Molto bella, Foggia è una bellissima piazza, il calcio si vive a 360° e appena metti piede nello stadio te ne accorgi. Con Assunta Pintus ci confrontavamo ogni giorno, persona disponibile e ottima imprenditrice, seguivo le sue direttive e spesso lei ascoltava le mie. Che poi è il mio lavoro, quello della comunicazione.

Hai avuto modo di risentirla?

No, dopo la fine del contratto le nostre strade si sono divise.

Della vicenda di Greta molestata fuori dallo stadio cosa pensi?

Sono cose spiacevoli quando succedono in generale, ti senti violata, ma è ancora più spiacevole quando succede mentre lavori perché senti la tua professionalità non riconosciuta, e non ti senti tutelata in quanto donna. Siamo nel 2021 però di uomini di bassa lega, chiamiamoli così, in giro ce ne sono ancora molti.

Ti è mai capitato un episodio del genere?

Quando facevo la giornalista mi è capitato più volte di essere insultata davanti agli stadi dai tifosi, è successo anche mentre ritiravo gli accrediti per seguire la partita. Insultata perché donna, carina e stai davanti a uno stadio, possibile? Purtroppo sì.

E del collega che dice a Greta “non te la prendere”, dallo studio, cosa pensi?

Penso che l’abbia fatto per smorzare, per sdrammatizzare, ma in modo un po’ superficiale.

Hai mai risposto a tono, in qualche circostanza?

Ci sono volte in cui si può fare e altre no, spesso si aggravano le cose, si possono istigare a fare peggio. Non dico che le donne devono stare in silenzio, ma ci sono modi e luoghi per rispondere.

Un problema radicato, questo delle offese, come si risolve?

Le donne si devono fare scivolare addosso certi apprezzamenti, anche a me spesso hanno fatto delle battute, anche pesanti.
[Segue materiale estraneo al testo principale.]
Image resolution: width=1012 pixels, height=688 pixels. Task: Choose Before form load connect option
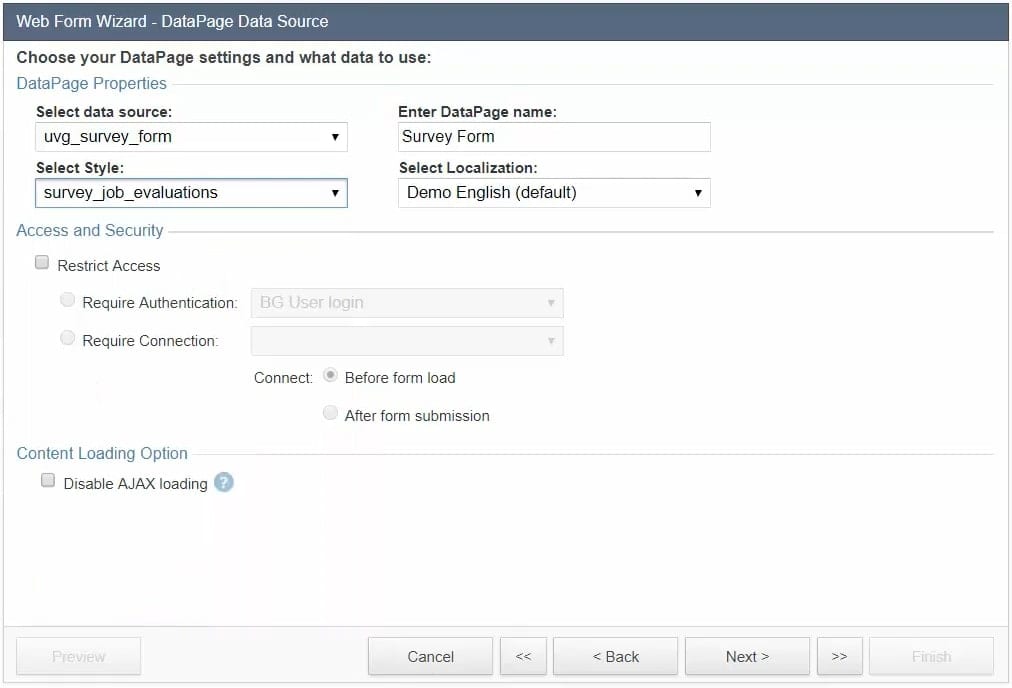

Devono andare avanti per la loro strada senza farsi smontare nei propri progetti. Se non formi il tuo carattere è difficile andare avanti.
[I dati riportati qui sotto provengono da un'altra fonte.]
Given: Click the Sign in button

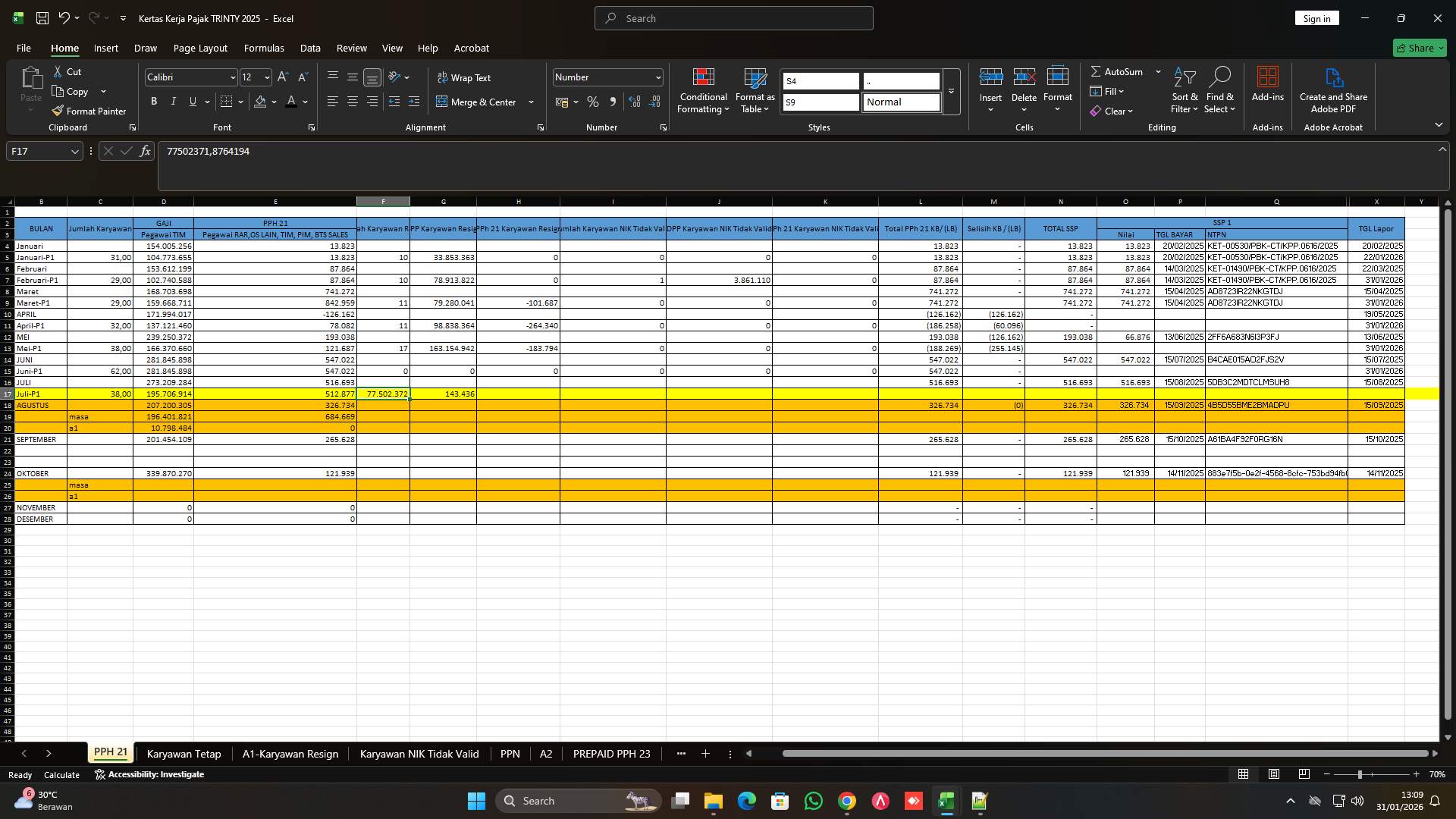Looking at the screenshot, I should tap(1316, 17).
Le donne sono poche nel giornalismo sportivo rispetto agli uomini?

Sì certo, rispetto ad altri settori sì, comunque anche nei club il mondo era quasi totalmente maschile fino 20 anni fa, quando ho iniziato io eravamo solo in 4, adesso le cose stanno cambiando.

Il quid in più della donna in un club di calcio.

La capacità organizzativa, per esempio, oltre a ingentilire l’ambiente del calcio in generale.

In questo periodo di cosa ti occupi?

Lavoro per una software house che si occupa di gestionali per la sanità e la pubblica amministrazione.

E il giornalismo sportivo?

Mi manca, ha occupato 20 anni della mia vita, un lavoro che non ha eguali, senza weekend liberi, con l’entusiasmo e la carica che ti dà la partita sul campo di calcio o sul parquet.

Sei ancora timida?

Il carattere non cambia mai, ma poi quando lavoro mi trasformo e questo è il lavoro che amo, dove ho conosciuto tante persone e ottimi professionisti.

Hai un obiettivo che ti sei prefissata?

Non ho un vero e proprio obiettivo, che sia una squadra o un’azienda, voglio continuare a fare il lavoro che mi piaceva, continuare a migliorarmi, anche questo è un obiettivo per il futuro.